→ Text excerpt
++++++++
Wednesday, November 26, 2008

The Reichstag fire of the financial world, part II: scapegoats and a bait-and-switch

The original Reichstag fire needed a scapegoat, and today's financial Reichstag fire is no different. The scapegoat needs to be an innocent party who was found there. He doesn't even need to be plausibly guilty, only that the public will accept whatever story the government feeds them.

Capitalism was "there" in this financial Reichstag fire, and it was "guilty" in that investors and investment managers made bad decisions, but it's hardly plausible guilt once you investigate and realize that everything happened because of deeper causes than those bad decisions. Capitalism is merely taking the blame for the "financial crisis" that government engendered and fueled.

As I explained in a comment over at Cafe Hayek,
muirgeo, I'd like you to explain how the creation of GSEs, which then "recycle" money back into lending markets and subsequently, which were THE culprits in using securitization to disguise bad assets, is "laissez-faire."

When the government is involved, there's no free market: *someone* is being pushed or pulled. You've argued otherwise around here for a long time, but that does not change the fact that any "bubbles" were purely the result of government interference in natural market happenings. If you think what's happened is the result of laissez-faire, I'd hate to see what your idea of interventionism is.

"Speculate don't produce" is what government encourages everyone to do when it gets involved in investments, whether the Mississippi Scheme of 18th century France, the South Sea Bubble of 18th century England, or the latest American "crisis."


So at what point do you think something goes from being private to being government? The answer is easy, actually: zero. Once government is involved, there's no more free market, and no more private control. "Some" private ownership doesn't count; it's still a government operation.

If Fannie and Freddie had been fully private corporations, investors would have never had the confidence they once did, and the GSEs consequently would have never gotten to this level. But investors had far more faith than was warranted, because there was always, always the implicit promise of a federal bailout. No matter how "privatized" they were on paper, the feds would never let them fail. That moral hazard prevented rational decision-making by both investors and Fannie and Freddie's executives.
But for decades we'll assuredly hear continuously that "capitalism failed, just like it failed in the late 1920s" -- except that then, as now, it was government intervention in markets that created a bubble, caused a crash, and made the crash worse. Even today, many of our children are taught the myth that "FDR saved capitalism" when the New Deal only made things worse, and not even World War II spurring manufacturing output could pull the U.S. back into prosperity.
++++++++
→ Provided material
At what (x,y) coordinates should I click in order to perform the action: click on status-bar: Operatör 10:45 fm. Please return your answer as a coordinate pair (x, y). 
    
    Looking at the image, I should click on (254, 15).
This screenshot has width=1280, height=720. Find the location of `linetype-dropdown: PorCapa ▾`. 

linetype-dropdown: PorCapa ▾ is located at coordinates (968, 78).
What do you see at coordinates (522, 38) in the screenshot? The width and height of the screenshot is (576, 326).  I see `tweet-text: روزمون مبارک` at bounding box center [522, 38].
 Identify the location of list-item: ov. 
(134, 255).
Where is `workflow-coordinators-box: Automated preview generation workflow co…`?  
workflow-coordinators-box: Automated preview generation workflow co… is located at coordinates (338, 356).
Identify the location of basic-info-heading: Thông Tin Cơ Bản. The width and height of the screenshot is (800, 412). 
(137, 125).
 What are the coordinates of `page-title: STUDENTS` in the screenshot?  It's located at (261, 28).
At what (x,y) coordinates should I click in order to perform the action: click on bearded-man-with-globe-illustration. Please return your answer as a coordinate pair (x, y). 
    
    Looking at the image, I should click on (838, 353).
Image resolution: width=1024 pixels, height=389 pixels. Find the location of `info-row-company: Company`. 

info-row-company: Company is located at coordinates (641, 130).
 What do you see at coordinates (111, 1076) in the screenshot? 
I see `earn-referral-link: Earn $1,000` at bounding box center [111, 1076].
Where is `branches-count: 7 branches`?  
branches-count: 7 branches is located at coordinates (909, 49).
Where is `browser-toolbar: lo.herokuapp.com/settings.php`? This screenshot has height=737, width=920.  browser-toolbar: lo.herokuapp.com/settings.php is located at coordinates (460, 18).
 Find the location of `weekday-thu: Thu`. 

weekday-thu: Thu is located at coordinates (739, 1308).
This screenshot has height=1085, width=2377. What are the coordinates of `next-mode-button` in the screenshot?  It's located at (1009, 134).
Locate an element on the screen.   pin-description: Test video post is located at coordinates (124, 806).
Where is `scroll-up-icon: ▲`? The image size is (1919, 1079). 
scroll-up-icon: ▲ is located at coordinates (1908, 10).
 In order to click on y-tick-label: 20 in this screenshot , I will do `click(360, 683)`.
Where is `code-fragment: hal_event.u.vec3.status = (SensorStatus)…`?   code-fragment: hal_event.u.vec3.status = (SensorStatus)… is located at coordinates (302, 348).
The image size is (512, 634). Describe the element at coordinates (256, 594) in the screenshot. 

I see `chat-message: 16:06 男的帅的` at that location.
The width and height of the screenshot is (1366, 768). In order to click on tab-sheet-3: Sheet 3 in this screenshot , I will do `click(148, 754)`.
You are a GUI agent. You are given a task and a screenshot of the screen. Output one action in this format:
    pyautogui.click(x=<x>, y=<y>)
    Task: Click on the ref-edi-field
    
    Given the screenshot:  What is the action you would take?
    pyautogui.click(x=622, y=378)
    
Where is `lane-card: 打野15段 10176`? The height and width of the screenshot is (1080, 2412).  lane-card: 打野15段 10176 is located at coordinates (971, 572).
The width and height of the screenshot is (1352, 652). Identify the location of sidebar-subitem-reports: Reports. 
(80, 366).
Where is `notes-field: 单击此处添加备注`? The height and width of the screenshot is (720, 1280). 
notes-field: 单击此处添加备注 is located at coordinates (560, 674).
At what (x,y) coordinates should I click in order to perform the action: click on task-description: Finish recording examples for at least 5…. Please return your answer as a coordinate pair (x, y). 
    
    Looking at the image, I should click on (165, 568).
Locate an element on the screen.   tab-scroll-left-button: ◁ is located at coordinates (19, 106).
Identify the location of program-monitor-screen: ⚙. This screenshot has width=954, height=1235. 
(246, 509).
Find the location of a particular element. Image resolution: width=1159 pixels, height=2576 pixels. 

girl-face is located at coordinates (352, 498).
++++++++
→ Brief 1
Render the records as a Markdown table with the columns n and Line, covering everything from the start of the records down to the line that contains "center [111, 1076].", both ends included. Number each line in the n column, and leave out blank lines.
→ Brief 2
Write the next part of the blog post about the financial Reichstag fire, picking up after its last sentence.

→ Answer area 1
| n | Line |
|---|---|
| 1 | At what (x,y) coordinates should I click in order to perform the action: click on status-bar: Operatör 10:45 fm. Please return your answer as a coordinate pair (x, y).  |
| 2 |     Looking at the image, I should click on (254, 15). |
| 3 | This screenshot has width=1280, height=720. Find the location of `linetype-dropdown: PorCapa ▾`.  |
| 4 | linetype-dropdown: PorCapa ▾ is located at coordinates (968, 78). |
| 5 | What do you see at coordinates (522, 38) in the screenshot? The width and height of the screenshot is (576, 326).  I see `tweet-text: روزمون مبارک` at bounding box center [522, 38]. |
| 6 |  Identify the location of list-item: ov.  |
| 7 | (134, 255). |
| 8 | Where is `workflow-coordinators-box: Automated preview generation workflow co…`?   |
| 9 | workflow-coordinators-box: Automated preview generation workflow co… is located at coordinates (338, 356). |
| 10 | Identify the location of basic-info-heading: Thông Tin Cơ Bản. The width and height of the screenshot is (800, 412).  |
| 11 | (137, 125). |
| 12 |  What are the coordinates of `page-title: STUDENTS` in the screenshot?  It's located at (261, 28). |
| 13 | At what (x,y) coordinates should I click in order to perform the action: click on bearded-man-with-globe-illustration. Please return your answer as a coordinate pair (x, y).  |
| 14 |     Looking at the image, I should click on (838, 353). |
| 15 | Image resolution: width=1024 pixels, height=389 pixels. Find the location of `info-row-company: Company`.  |
| 16 | info-row-company: Company is located at coordinates (641, 130). |
| 17 |  What do you see at coordinates (111, 1076) in the screenshot?  |
| 18 | I see `earn-referral-link: Earn $1,000` at bounding box center [111, 1076]. |

→ Answer area 2
I've tried explaining to a certain state-worshipping twit that the New Deal didn't work, for if it did, why was there a "Roosevelt recession"? All he could do was point to GDP, which was an artificial increase. When you look at other indicators that Keynesian policies cannot inflate, like unemployment, business investment, and unemployment, the New Deal didn't exactly put people to work like it's believed today. I disagree with Boudreaux on one thing: I still maintain FDR did indeed make things worse, not just prolonged. But don't take my word for it. The Treasury Secretary at the time, Henry Morgenthau, himself admitted unemployment was still bad -- back to square one with a much greater national debt (which is what I mean by "worse"). Tyler Cowen explained why the New Deal didn't work (quite an amazing thing to be published in the NY Times!), and he previously linked to papers explaining why World War II didn't help the economy, either. Robert Higgs in October had provided his own explanation of why the war did nothing.

It still doesn't matter how much we debunk flawed history and historical interpretations. People are so brainwashed that the vast majority of future Americans will readily swallow the "Capitalism failed!" mythos about the current government-manufactured crisis, as most Americans do today about the government-manufactured Great Depression. Capitalism has been the easy scapegoat for at least 80 years (a century if you want to count the events behind the creation of the Federal Reserve). Even government isn't stupid enough to deviate from a winning strategy.

What makes current circumstances a little different is that we've just seen one of the most devious bait-and-switch schemes ever played.

At first George W. Bush, Hank Paulson, et al, decided that the Treasury would buy up several hundred billions dollars worth of "distressed securities" -- which private investors correctly wouldn't dare sink money into, at least not at what the federal government is offering. To paraphrase Milton Friedman, isn't it amazing how you're willing to offer so much more, and take a huge risk, when you're spending other people's money? The feds could offer far more on the dollar than private investors would risk, and we should see warning signs when even Warren Buffett, a proponent of the bailout, was putting $5 billion into Goldman Sachs instead of these bad assets.

Oh, but not only mortgage-backed securities, it was quickly decided, but maybe the bailout could extend to bad credit card loans, student loans and auto loans! By this point, you couldn't even call it a "farce" -- it was not just absurdly beyond "bailout," but starting to dwarf any other federal giveaway, ever.

But then Hank Paulson announced, no, they won't buy these assets after all. What's the catch? No catch, just that the federal government will continue with buying up stakes in the top nine U.S. banks.

You have to hand it to him: that was one hell of a bait-and-switch. McQ understands that much, but he just needs to connect the dots. After observing what's really happening, we must ask ourselves the real question: why?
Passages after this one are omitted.